ColorThief.prototype.getPaletteNoCanvas = function(sourceImageURL, colorCount, quality, done) {
  var xhr = new XMLHttpRequest();
  xhr.open('GET', sourceImageURL, true);
  xhr.responseType = 'arraybuffer';
  xhr.onload = function(e) {
    if (this.status == 200) {

      var uInt8Array = new Uint8Array(this.response);
      var i = uInt8Array.length;
      var biStr = new Array(i);
      while (i--)
      { biStr[i] = String.fromCharCode(uInt8Array[i]);
      }

      if (typeof colorCount === 'undefined') {
          colorCount = 10;
      }
      if (typeof quality === 'undefined' || quality < 1) {
          quality = 10;
      }

      var pixels     = uInt8Array;
      var pixelCount = 152 * 152 * 4 // this should be width*height*4

      // Store the RGB values in an array format suitable for quantize function
      var pixelArray = [];
      for (var i = 0, offset, r, g, b, a; i < pixelCount; i = i + quality) {
          offset = i * 4;
          r = pixels[offset + 0];
          g = pixels[offset + 1];
          b = pixels[offset + 2];
          a = pixels[offset + 3];
          // If pixel is mostly opaque and not white
          if (a >= 125) {
              if (!(r > 250 && g > 250 && b > 250)) {
                  pixelArray.push([r, g, b]);
              }
          }
      }

      // Send array to quantize function which clusters values
      // using median cut algorithm
      var cmap    = MMCQ.quantize(pixelArray, colorCount);
      var palette = cmap? cmap.palette() : null;
      done.apply(this,[ palette ])

    } // 200
  };
  xhr.send();
}

but it does not gives back the right RGB colors array.

[UPDATE] Thanks to all the suggestions I got it working.

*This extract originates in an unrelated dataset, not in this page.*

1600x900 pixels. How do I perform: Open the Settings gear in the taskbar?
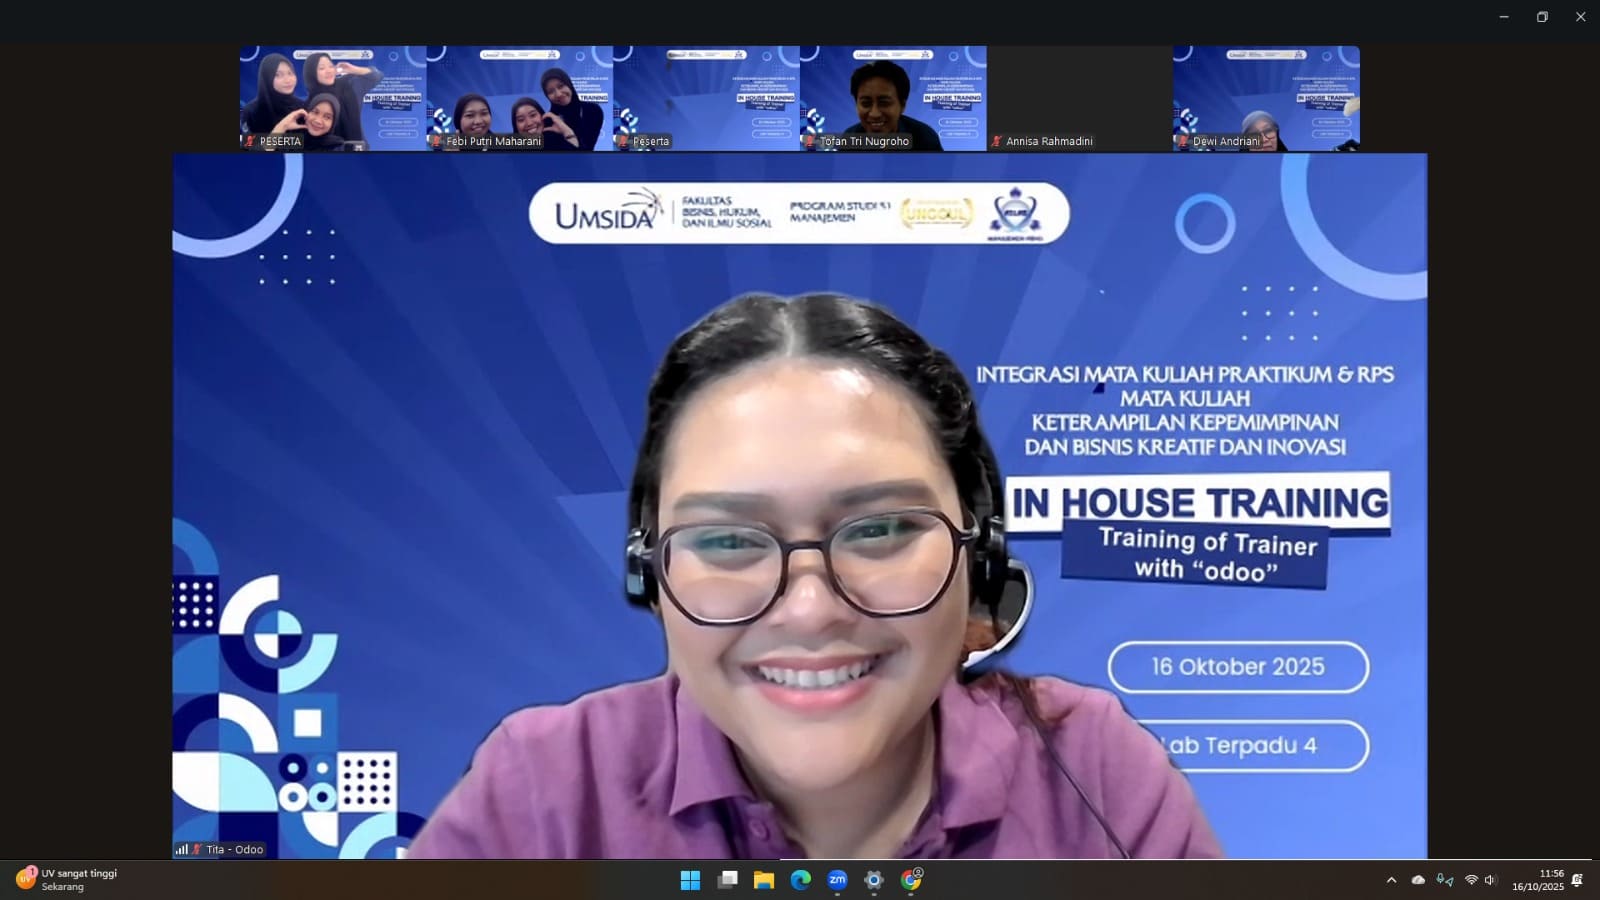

Now a full example is available on Github,


Solution

  • The canvas element is being used as a convenient way to decode the image into an RGBA array. You can also use pure JavaScript libraries to do the image decoding.

    jpgjs is a JPEG decoder and pngjs is a PNG decoder. It looks like the JPEG decoder will work with TVJS as is. The PNG decoder, however, looks like it's made to work in a Node or web browser environment, so you might have to tweak that one a bit.